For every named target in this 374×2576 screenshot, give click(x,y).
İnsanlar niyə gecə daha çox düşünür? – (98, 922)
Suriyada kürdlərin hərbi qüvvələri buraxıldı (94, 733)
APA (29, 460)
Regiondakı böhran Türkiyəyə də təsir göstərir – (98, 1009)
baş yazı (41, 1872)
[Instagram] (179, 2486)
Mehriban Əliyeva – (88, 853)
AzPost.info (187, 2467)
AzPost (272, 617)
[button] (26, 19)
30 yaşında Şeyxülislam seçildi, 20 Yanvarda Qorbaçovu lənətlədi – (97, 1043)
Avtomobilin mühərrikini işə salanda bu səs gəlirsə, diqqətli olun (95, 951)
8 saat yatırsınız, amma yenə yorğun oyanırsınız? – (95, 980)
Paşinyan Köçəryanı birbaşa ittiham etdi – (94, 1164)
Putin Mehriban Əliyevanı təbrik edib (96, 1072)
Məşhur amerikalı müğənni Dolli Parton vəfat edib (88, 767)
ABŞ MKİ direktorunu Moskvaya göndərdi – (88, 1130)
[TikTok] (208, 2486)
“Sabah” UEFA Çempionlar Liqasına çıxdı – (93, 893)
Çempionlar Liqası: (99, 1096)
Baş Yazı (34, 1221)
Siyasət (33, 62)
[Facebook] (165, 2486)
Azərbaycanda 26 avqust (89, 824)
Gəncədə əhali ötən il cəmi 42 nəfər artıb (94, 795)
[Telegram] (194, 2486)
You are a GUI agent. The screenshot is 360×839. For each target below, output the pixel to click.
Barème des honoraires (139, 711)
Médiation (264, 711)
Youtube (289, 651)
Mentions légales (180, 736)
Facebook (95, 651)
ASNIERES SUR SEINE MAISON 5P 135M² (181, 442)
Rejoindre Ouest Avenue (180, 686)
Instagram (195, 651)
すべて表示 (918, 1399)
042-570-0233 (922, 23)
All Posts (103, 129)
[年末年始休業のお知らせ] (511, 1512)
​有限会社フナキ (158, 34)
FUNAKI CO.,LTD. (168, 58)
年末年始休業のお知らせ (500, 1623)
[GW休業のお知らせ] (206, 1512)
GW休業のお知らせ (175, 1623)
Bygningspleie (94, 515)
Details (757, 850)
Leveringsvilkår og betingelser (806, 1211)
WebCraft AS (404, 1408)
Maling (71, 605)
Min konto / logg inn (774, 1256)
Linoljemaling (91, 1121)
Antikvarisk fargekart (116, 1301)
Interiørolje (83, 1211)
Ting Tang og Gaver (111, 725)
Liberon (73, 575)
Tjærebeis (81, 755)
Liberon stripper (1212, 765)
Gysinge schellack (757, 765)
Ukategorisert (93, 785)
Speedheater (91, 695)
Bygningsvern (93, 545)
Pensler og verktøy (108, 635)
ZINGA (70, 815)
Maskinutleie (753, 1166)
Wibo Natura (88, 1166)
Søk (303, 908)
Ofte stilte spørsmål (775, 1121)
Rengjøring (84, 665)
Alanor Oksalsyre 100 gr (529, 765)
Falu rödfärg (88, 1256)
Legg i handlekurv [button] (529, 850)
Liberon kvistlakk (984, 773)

====

A complete, exact copy of the entries is required.

### Exercise output
For every named target in this 374×2576 screenshot, give click(x,y).
İnsanlar niyə gecə daha çox düşünür? – (98, 922)
Suriyada kürdlərin hərbi qüvvələri buraxıldı (94, 733)
APA (29, 460)
Regiondakı böhran Türkiyəyə də təsir göstərir – (98, 1009)
baş yazı (41, 1872)
[Instagram] (179, 2486)
Mehriban Əliyeva – (88, 853)
AzPost.info (187, 2467)
AzPost (272, 617)
[button] (26, 19)
30 yaşında Şeyxülislam seçildi, 20 Yanvarda Qorbaçovu lənətlədi – (97, 1043)
Avtomobilin mühərrikini işə salanda bu səs gəlirsə, diqqətli olun (95, 951)
8 saat yatırsınız, amma yenə yorğun oyanırsınız? – (95, 980)
Paşinyan Köçəryanı birbaşa ittiham etdi – (94, 1164)
Putin Mehriban Əliyevanı təbrik edib (96, 1072)
Məşhur amerikalı müğənni Dolli Parton vəfat edib (88, 767)
ABŞ MKİ direktorunu Moskvaya göndərdi – (88, 1130)
[TikTok] (208, 2486)
“Sabah” UEFA Çempionlar Liqasına çıxdı – (93, 893)
Çempionlar Liqası: (99, 1096)
Baş Yazı (34, 1221)
Siyasət (33, 62)
[Facebook] (165, 2486)
Azərbaycanda 26 avqust (89, 824)
Gəncədə əhali ötən il cəmi 42 nəfər artıb (94, 795)
[Telegram] (194, 2486)
You are a GUI agent. The screenshot is 360×839. For each target below, output the pixel to click.
Barème des honoraires (139, 711)
Médiation (264, 711)
Youtube (289, 651)
Mentions légales (180, 736)
Facebook (95, 651)
ASNIERES SUR SEINE MAISON 5P 135M² (181, 442)
Rejoindre Ouest Avenue (180, 686)
Instagram (195, 651)
すべて表示 (918, 1399)
042-570-0233 (922, 23)
All Posts (103, 129)
[年末年始休業のお知らせ] (511, 1512)
​有限会社フナキ (158, 34)
FUNAKI CO.,LTD. (168, 58)
年末年始休業のお知らせ (500, 1623)
[GW休業のお知らせ] (206, 1512)
GW休業のお知らせ (175, 1623)
Bygningspleie (94, 515)
Details (757, 850)
Leveringsvilkår og betingelser (806, 1211)
WebCraft AS (404, 1408)
Maling (71, 605)
Min konto / logg inn (774, 1256)
Linoljemaling (91, 1121)
Antikvarisk fargekart (116, 1301)
Interiørolje (83, 1211)
Ting Tang og Gaver (111, 725)
Liberon (73, 575)
Tjærebeis (81, 755)
Liberon stripper (1212, 765)
Gysinge schellack (757, 765)
Ukategorisert (93, 785)
Speedheater (91, 695)
Bygningsvern (93, 545)
Pensler og verktøy (108, 635)
ZINGA (70, 815)
Maskinutleie (753, 1166)
Wibo Natura (88, 1166)
Søk (303, 908)
Ofte stilte spørsmål (775, 1121)
Rengjøring (84, 665)
Alanor Oksalsyre 100 gr (529, 765)
Falu rödfärg (88, 1256)
Legg i handlekurv [button] (529, 850)
Liberon kvistlakk (984, 773)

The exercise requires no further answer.